Washer/Dryer End-of-Cycle Monitor
My old Kenmore Front-loading washer finally died after 16 years (bearing went), so I needed to replace it (and figured replacing the dryer at the same time made sense, since it would also be close to the point of age-related failure).
I did my usual technique of research: Consumer Reports, Amazon user reviews, etc. and settled on a Samsung Washer/Gas Dryer combo. As is usual with the Consumer Report recommendations, the absolute Top-of-the-Line models have extra frills that actually reduce reliability. I didn’t need a Touch-Screen Interface. But what I lost going to the second-from-the-top models was End-of-Cycle indications. The washer and dryer themselves will play little tunes, but they’re in the garage, with a heavy fire-rated door, and so I just don’t hear them in the main areas of the house.
So inspiration hit me: why not tie them into the house Home Automation system? It shouldn’t be that hard — just need to figure out when they’re drawing power, and then when they stop drawing power, and that’s the End-of-Cycle.
I ordered some Current Transformers, sliced open some Power-Strip-Saver 1-foot extension cords so I could put the current transformers around just the Hot lead, and created a conditioning circuit that feeds a 10-bit Analog-to-Digital converter that is monitored by a Raspberry Pi.

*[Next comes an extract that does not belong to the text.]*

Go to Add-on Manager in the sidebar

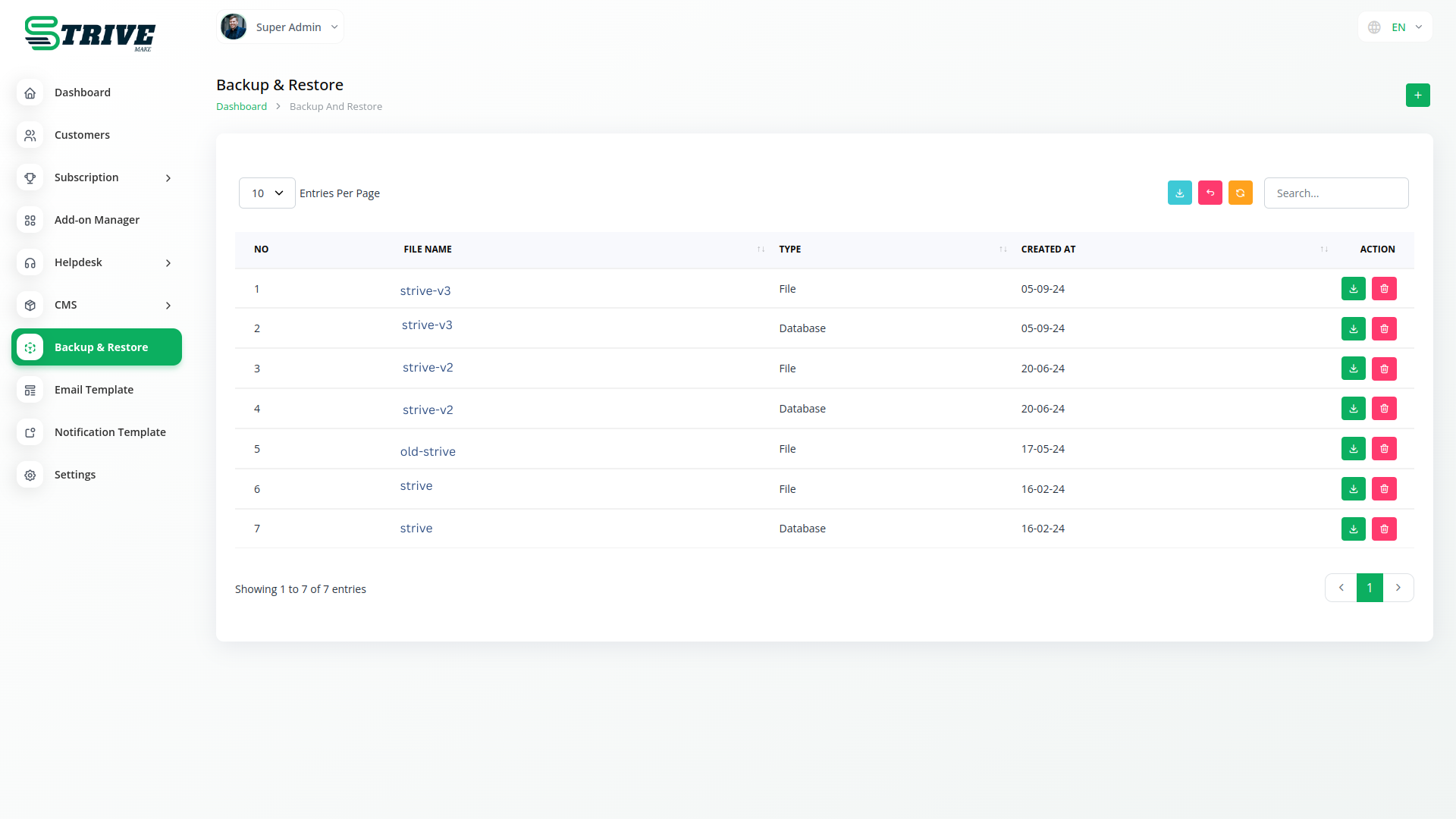(96, 220)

I happened to be on a Chinese website that had backlit 20×4 LCD displays for $8 (with an I2C interface backpack), so I snagged one. I figured it would be great to run the Raspberry Pi “headless” but be able to display status information on both the Washer and the Dryer.
So here’s what the washer (left) and dryer look like. They have an insane capacity, like 5.6 cubic feet, enough for 26 towels in one load. They also have a ton of very sophisticated modes, like “Allergens” to really get stuff clean, and “Activewear” to wash your spandex gym clothes without destroying them. I also got the matching pedestals because, with my arthritic knees, bending over to get stuff in and out of the washer and dryer was damn painful at times
Here’s the experimental setup on top. The power strip has the two mini-extensions with the current transformers plugged into it, as well as the power supply for the Raspberry Pi. In the middle is the Interface Board on top of the Pi (which has a WiFi dongle plugged into one of the USB ports), and the 4×20 display is propped against the box of trashcan liners. I’ll put it all in a real case shortly.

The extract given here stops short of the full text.